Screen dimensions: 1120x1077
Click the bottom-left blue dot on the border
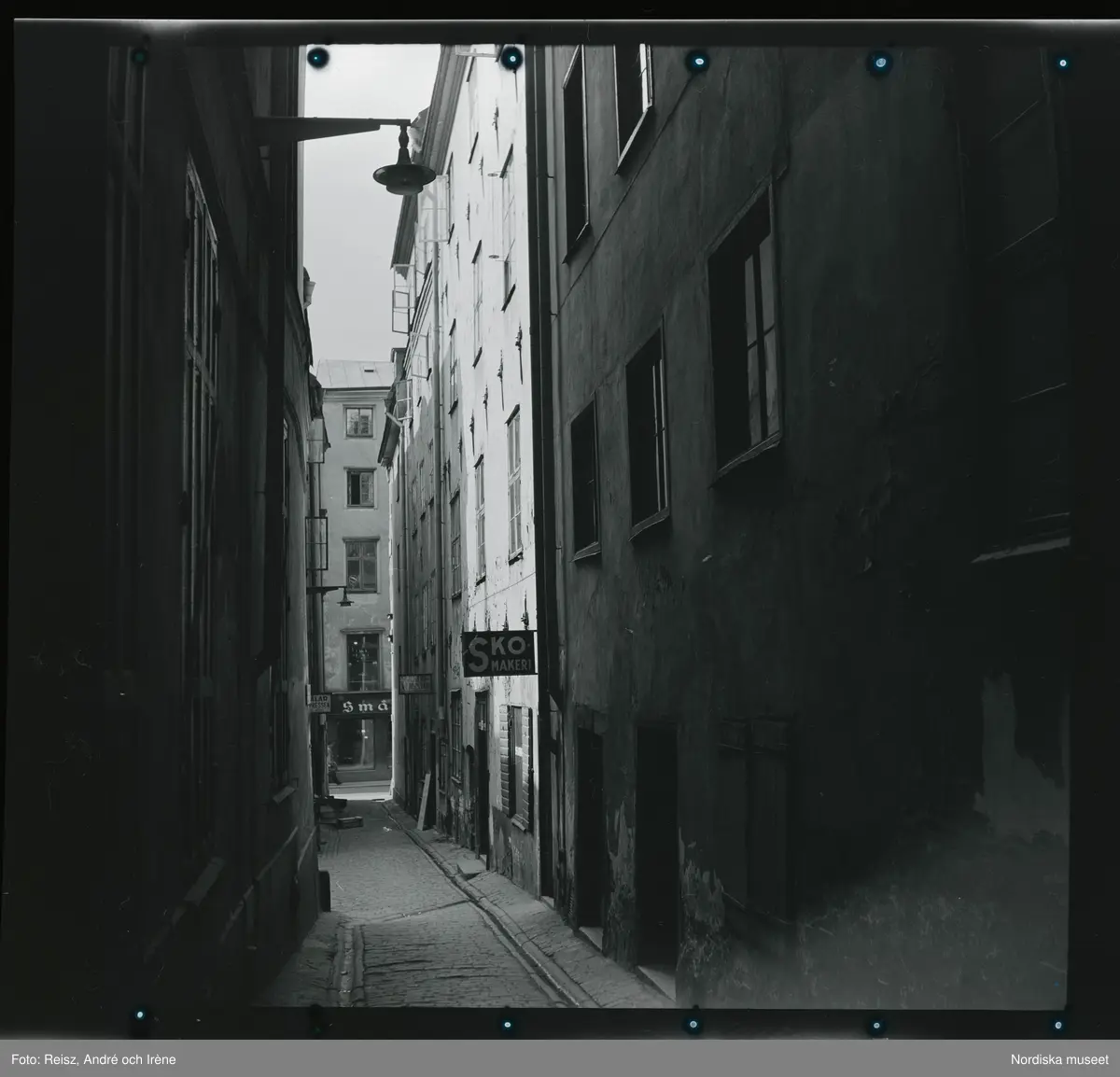[139, 1016]
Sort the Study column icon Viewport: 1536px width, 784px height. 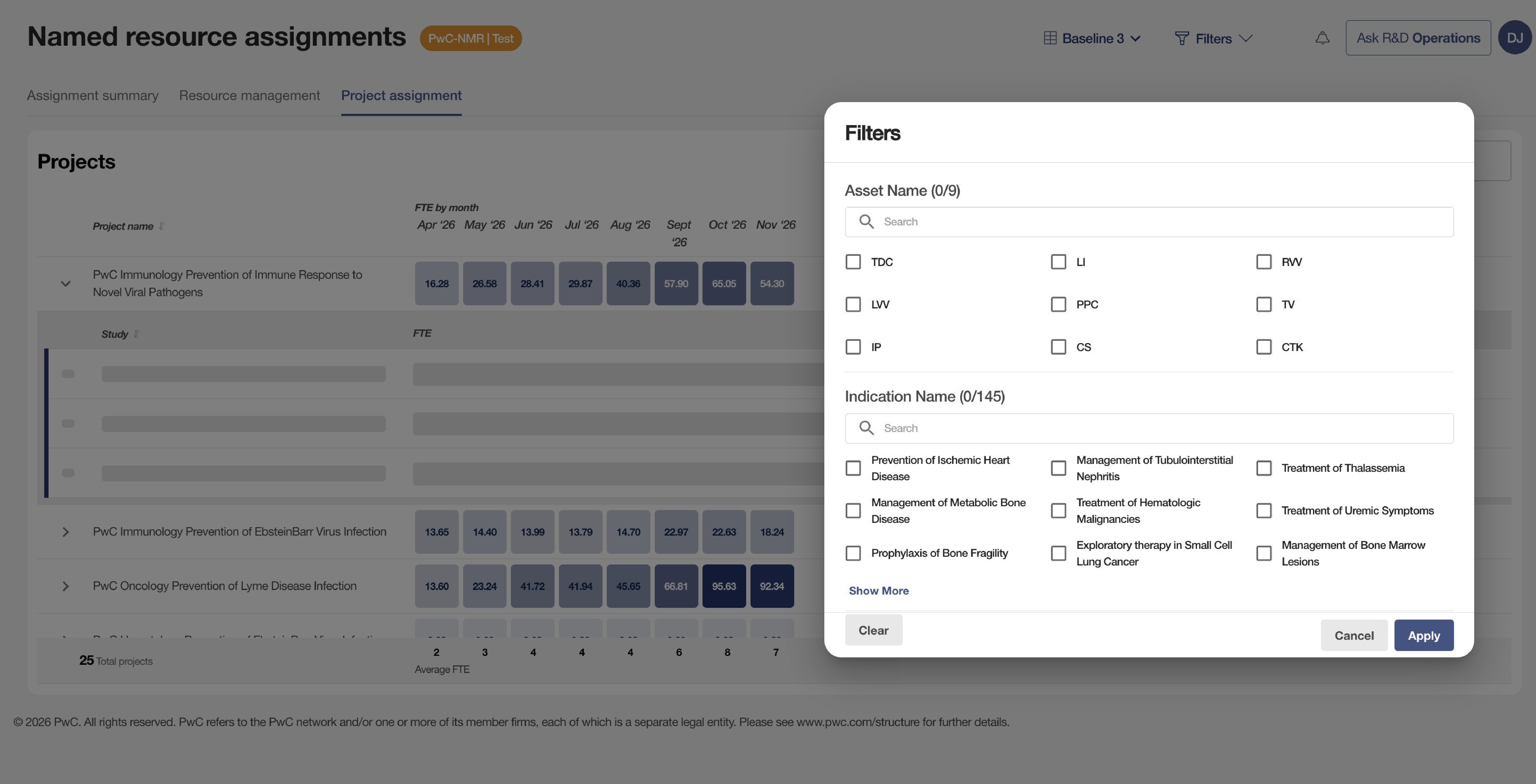tap(137, 334)
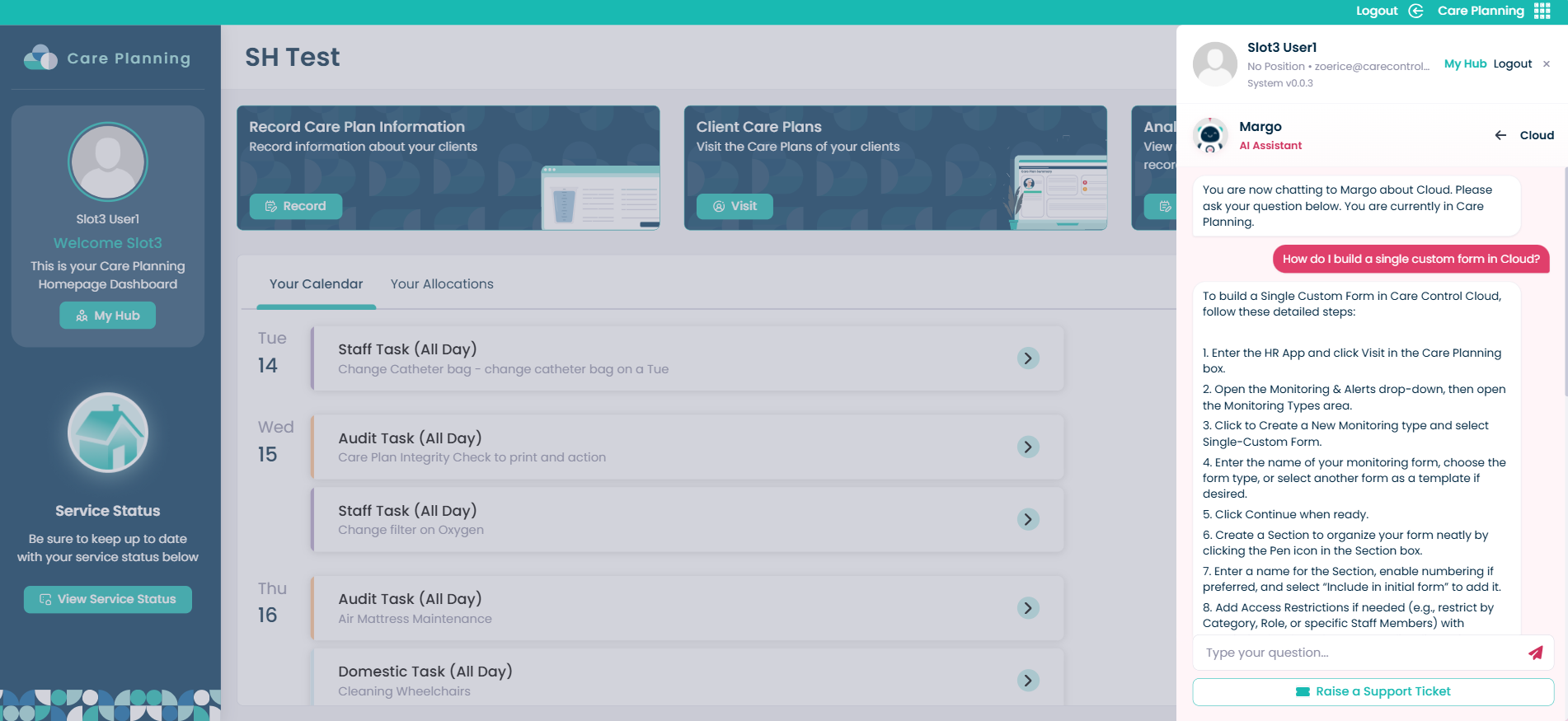Viewport: 1568px width, 721px height.
Task: Click the Margo AI assistant robot avatar
Action: pos(1210,135)
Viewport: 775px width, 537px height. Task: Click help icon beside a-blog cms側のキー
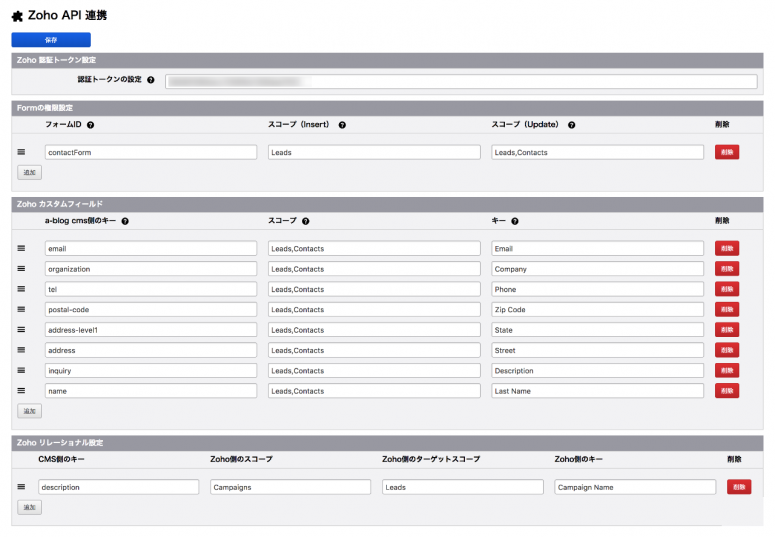click(126, 221)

****************************************

### WHAT YOU NEED TO DO:
Your task is to set down exactly the lines that run from the line holding "Viewport: 775px width, 537px" through the close of the entries, including both ends. Pictures stay out.

### YOUR SOLUTION:
Viewport: 775px width, 537px height. Task: Click help icon beside a-blog cms側のキー
click(126, 221)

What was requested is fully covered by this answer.